▶ _TASK OBJECTIVE_: Rewrite everything from the line containing "Screen dimensions: 688x616" down to the end of the items, raising each coordinate in the answers by 112. Leave out the pictures.

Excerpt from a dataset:
#####
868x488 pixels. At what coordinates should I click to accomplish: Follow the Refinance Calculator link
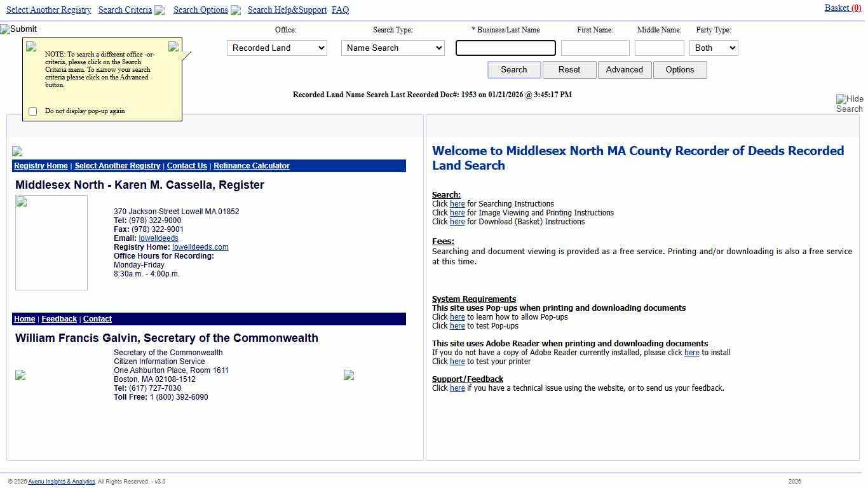click(x=251, y=166)
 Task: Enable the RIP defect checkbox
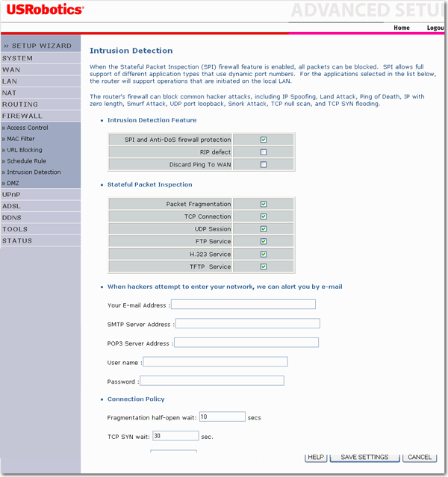pos(264,152)
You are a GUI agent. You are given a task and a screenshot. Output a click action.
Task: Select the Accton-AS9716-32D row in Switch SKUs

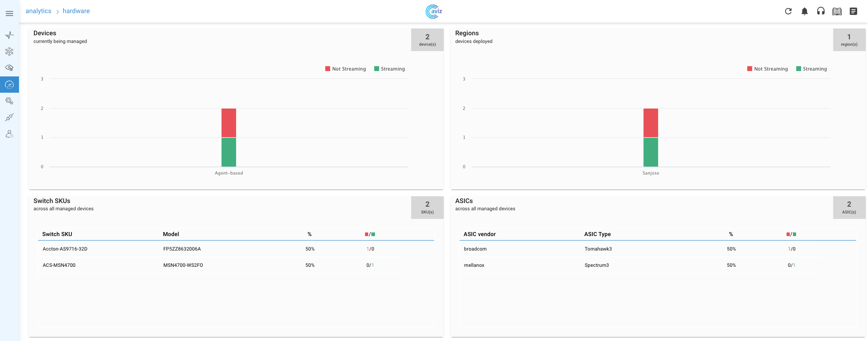[65, 249]
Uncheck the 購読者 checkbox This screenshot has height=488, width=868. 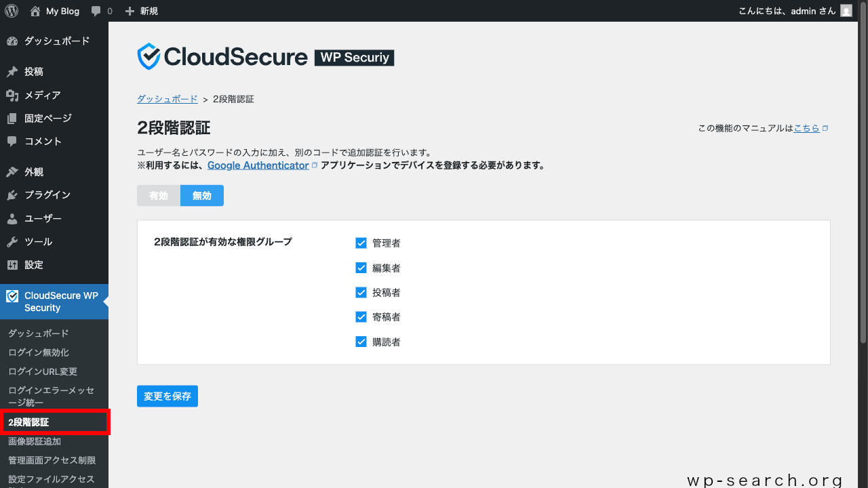[x=361, y=342]
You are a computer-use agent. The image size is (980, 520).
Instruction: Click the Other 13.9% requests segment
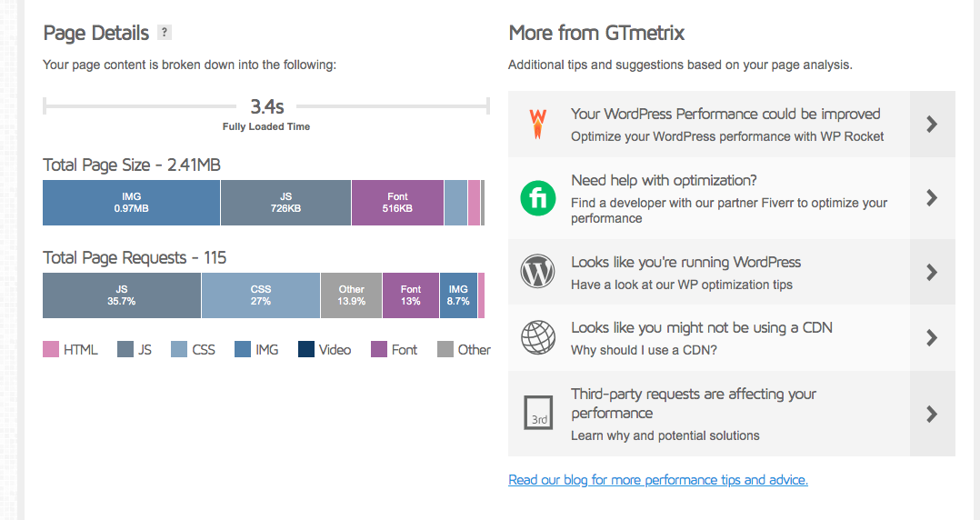pos(351,295)

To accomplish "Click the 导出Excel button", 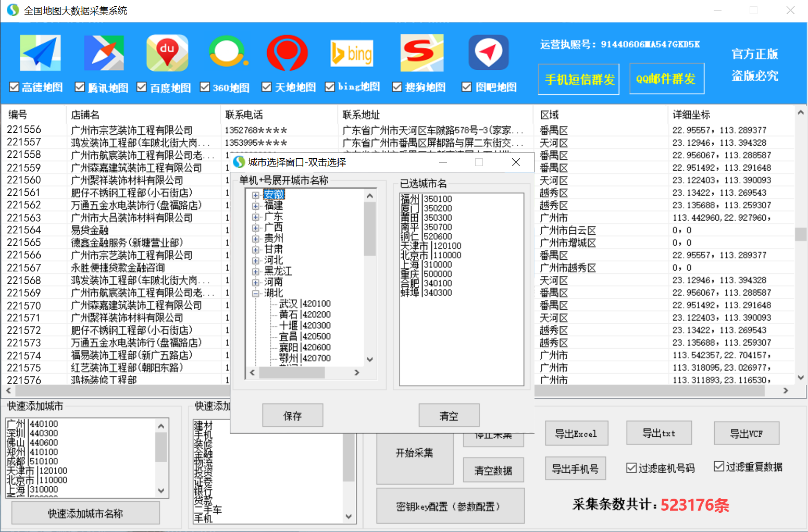I will pyautogui.click(x=576, y=434).
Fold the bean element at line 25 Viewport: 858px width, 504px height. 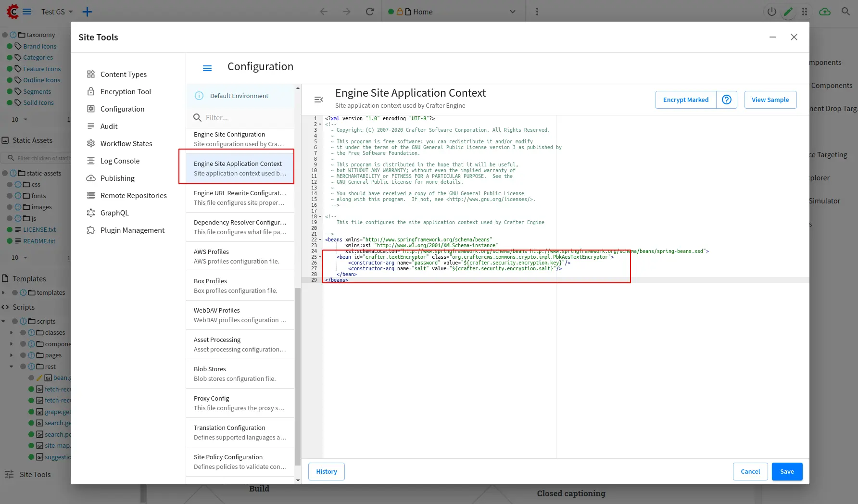point(320,257)
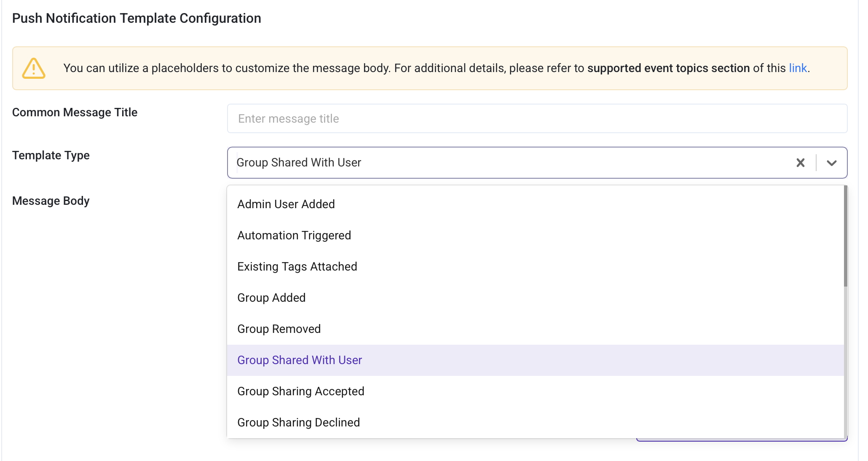The height and width of the screenshot is (461, 868).
Task: Select the Group Added option
Action: tap(271, 298)
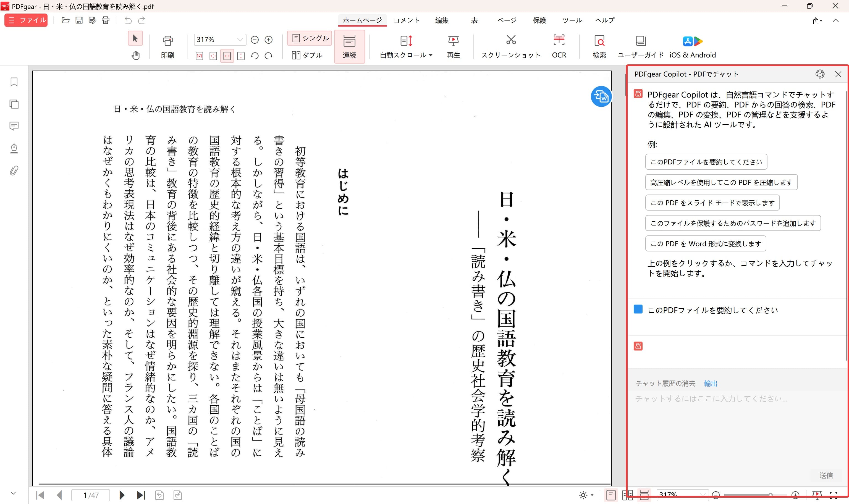849x504 pixels.
Task: Open the ファイル menu
Action: pyautogui.click(x=25, y=20)
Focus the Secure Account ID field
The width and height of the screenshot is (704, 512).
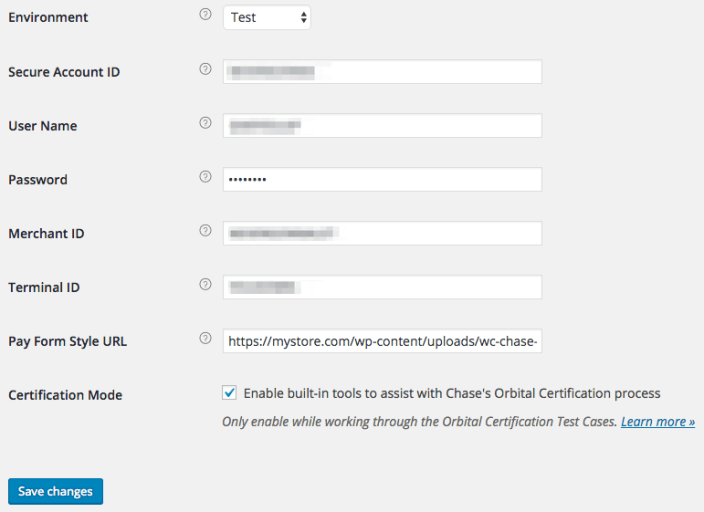(382, 72)
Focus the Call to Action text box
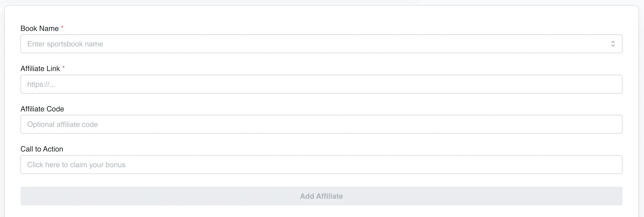This screenshot has width=644, height=217. click(321, 165)
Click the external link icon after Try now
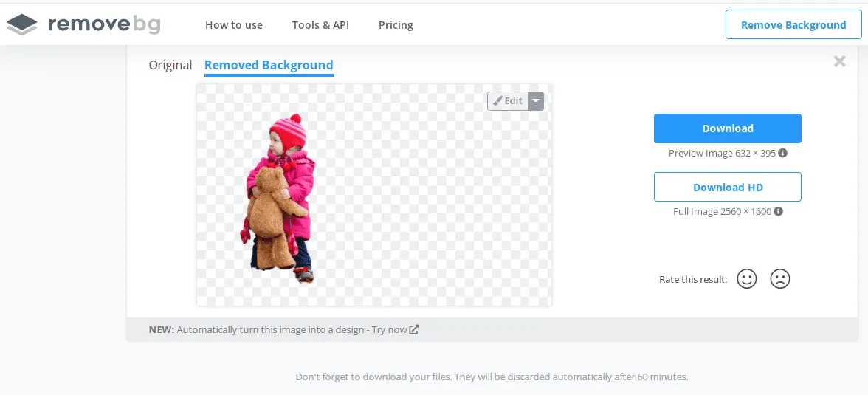Image resolution: width=868 pixels, height=395 pixels. 414,329
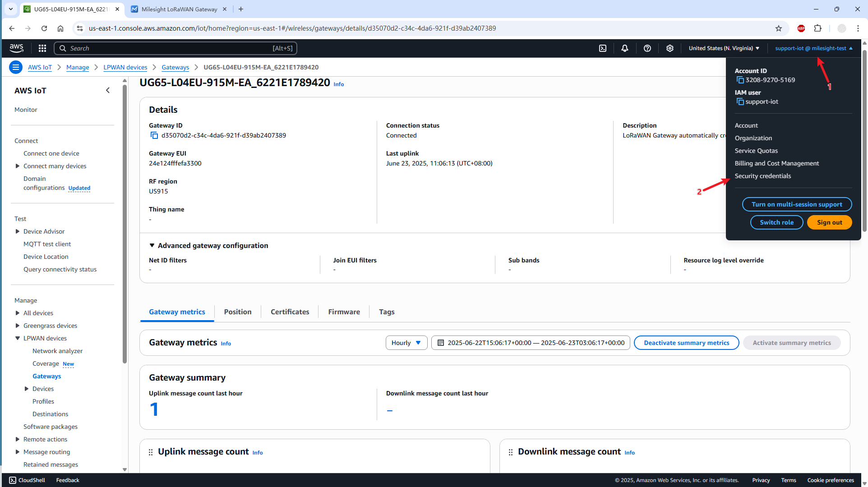Open the Hourly period dropdown
The width and height of the screenshot is (868, 487).
point(406,343)
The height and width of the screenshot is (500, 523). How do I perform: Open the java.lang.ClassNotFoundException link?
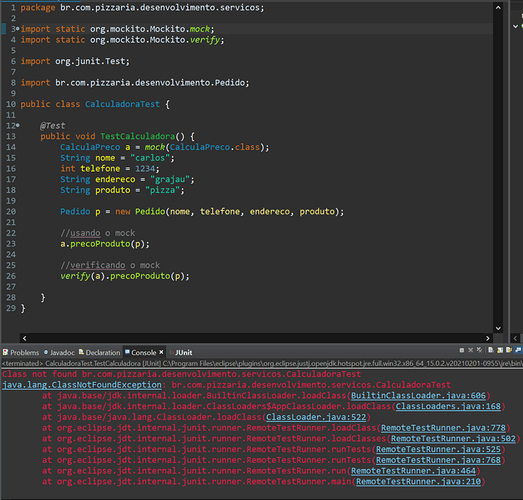[x=82, y=385]
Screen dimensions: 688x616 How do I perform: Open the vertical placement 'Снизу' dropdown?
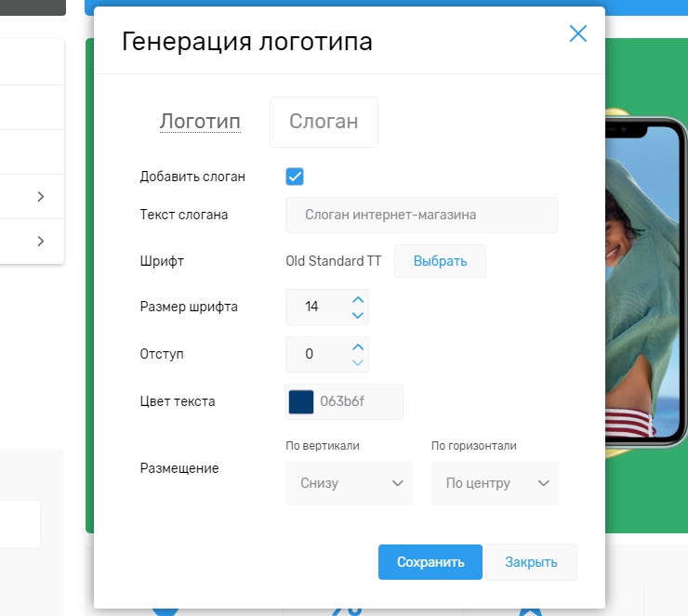tap(349, 483)
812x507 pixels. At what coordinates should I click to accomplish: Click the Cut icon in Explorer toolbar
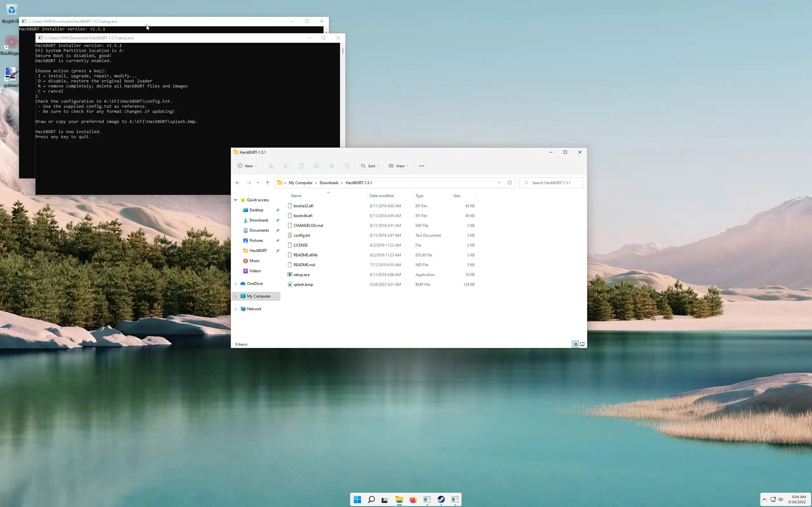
#####
▶ _TASK ANSWER_:
Screen dimensions: 688x616 How do I perform: Open the vertical placement 'Снизу' dropdown?
tap(461, 595)
812x507 pixels. At what coordinates should I click to accomplish: Click the Cut icon in Explorer toolbar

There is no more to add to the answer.